Dansk Møbelkunst Gallery specializes in rare, original works of Danish furniture that were created during 1920-70, when a circle of craftsmen, architects and designers erased the distinction between works of art and functional equipment for everyday life. Established by Ole Høstbo in 1992, Dansk Møbelkunst takes its name from the Danish word for Furniture Art, a term that is rooted in the handicraft tradition and signifies a synthesis of aesthetics, utility and craftsmanship. During the twentieth century, møbelkunst evolved from the reproduction of historical styles to the creation of truly modern furniture that relied on beautiful materials, rather than applied decoration, and finely-crafted details for its aesthetic value.
The gallery’s expertise encompasses both handcrafted masterpieces and iconic works of industrial design. During the 1920s and ‘30s, furniture architects such as Kaare Klint, Ole Wanscher and Finn Juhl worked in partnership with master cabinetmakers from workshops such as Rudolf Rasmussen, A. J. Iversen and Niels Vodder, to produce works of extraordinary quality and enduring beauty. After 1945, architects and designers who had been trained by Klint, including Arne Jacobsen, Hans J. Wegner, Børge Mogensen and Poul Kjærholm, applied his ideas and the standards of the traditional craftsmen to factory production.

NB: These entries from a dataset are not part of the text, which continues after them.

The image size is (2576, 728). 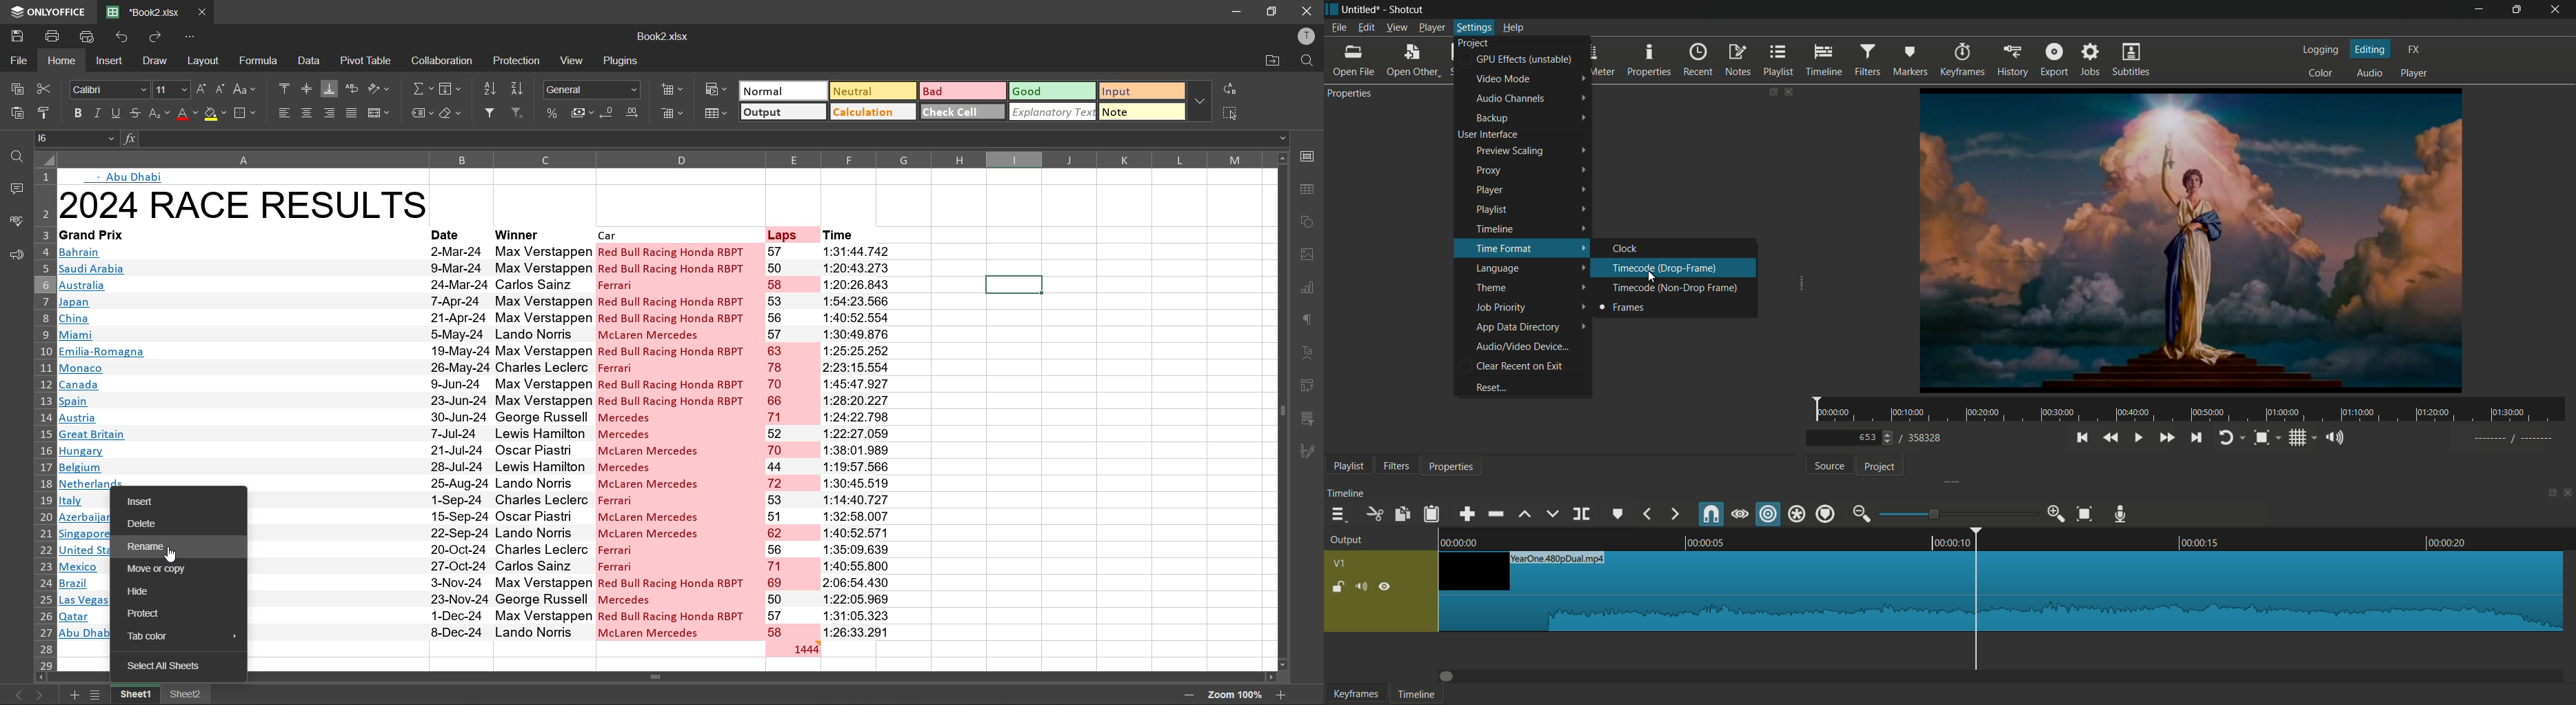 I want to click on audio channels, so click(x=1510, y=99).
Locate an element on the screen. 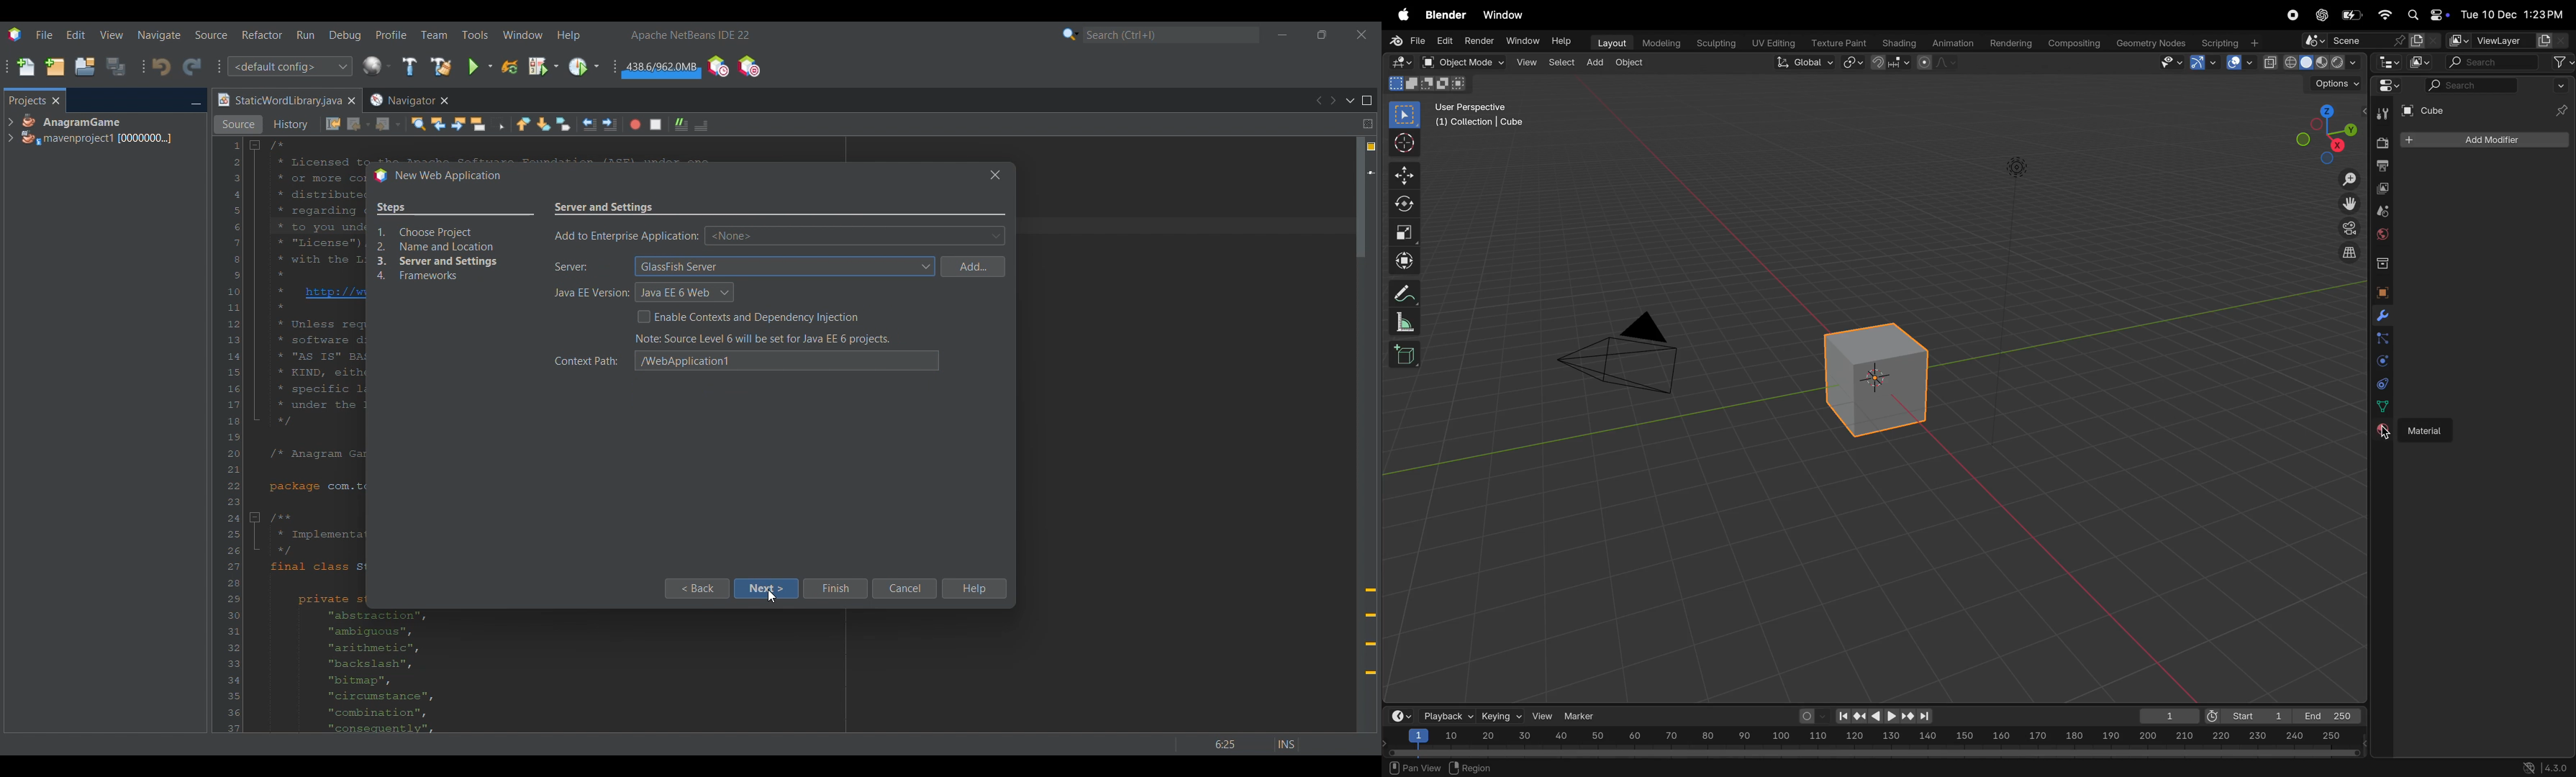  Start 1 is located at coordinates (2246, 714).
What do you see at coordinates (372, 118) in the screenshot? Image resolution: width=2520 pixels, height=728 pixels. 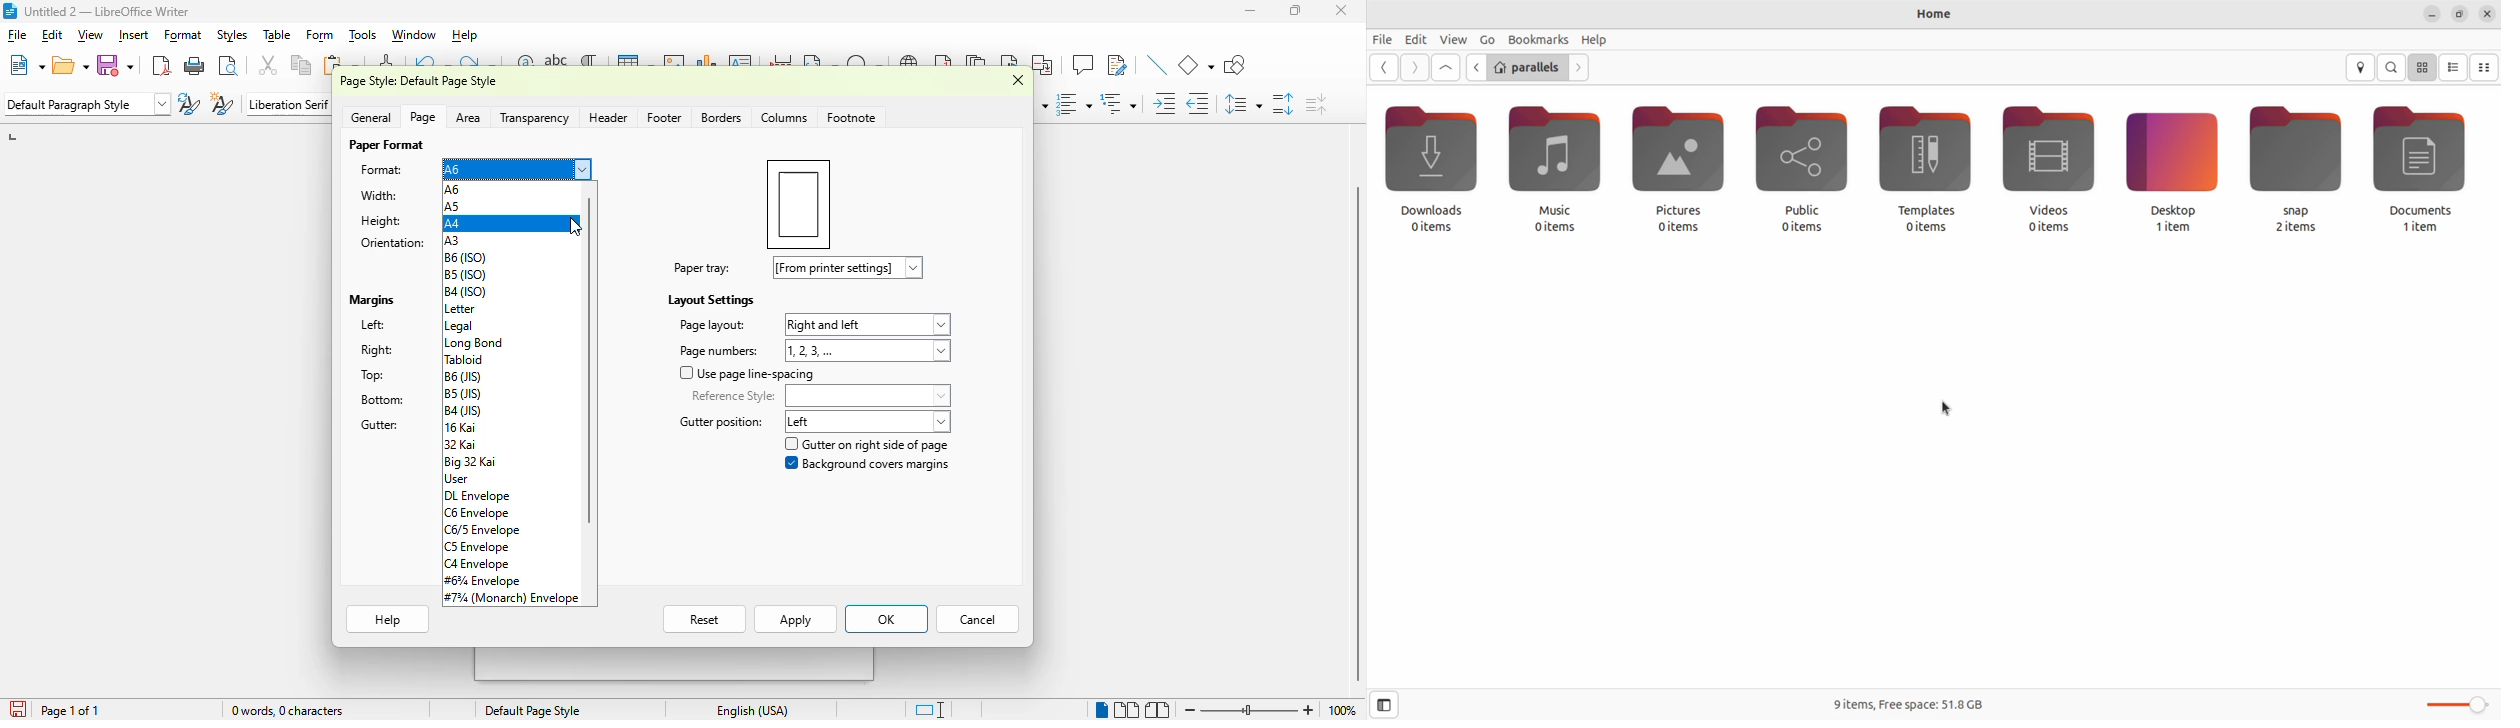 I see `general` at bounding box center [372, 118].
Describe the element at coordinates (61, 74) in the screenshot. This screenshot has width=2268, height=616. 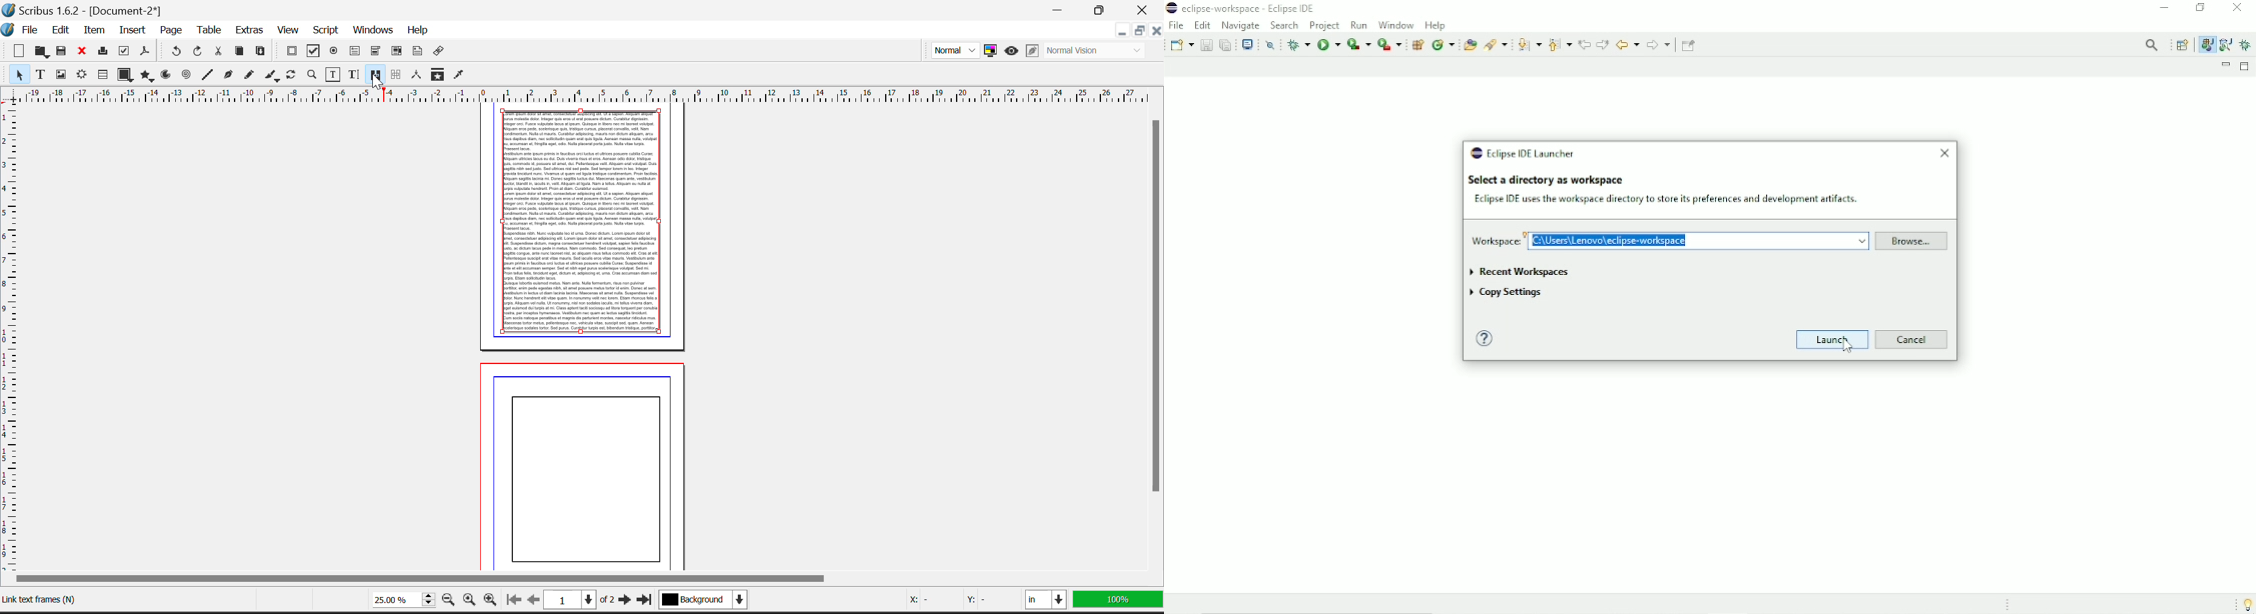
I see `Image Frames` at that location.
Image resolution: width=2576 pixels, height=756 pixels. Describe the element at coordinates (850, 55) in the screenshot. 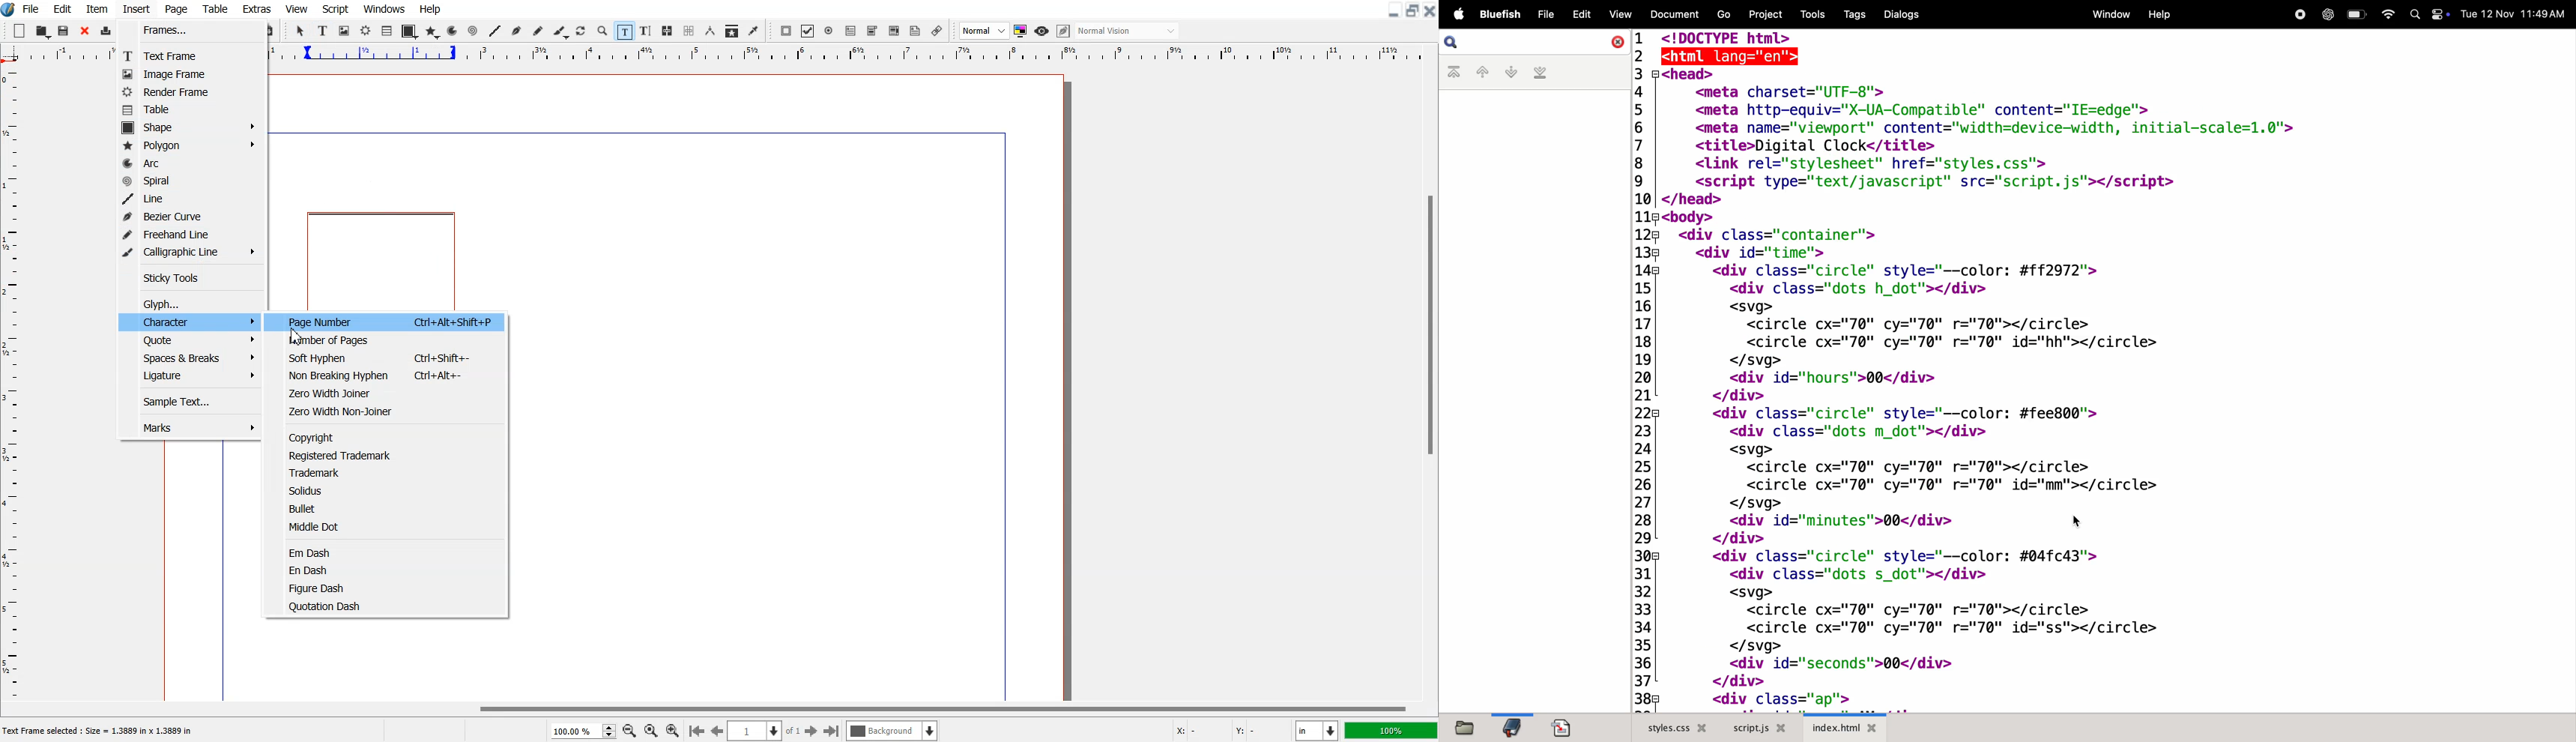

In addition to important furniture, the gallery handles a wide range of applied artworks and has become a leading authority on the light fixtures of Poul Henningsen. Beginning in 1921, Henningsen revolutionized lighting by combining functional logic with a profound attention to comfort. The early PH lamps and pendants, from 1924-43, bridge the gap between a handmade artifact and an industrial object, and are especially graceful.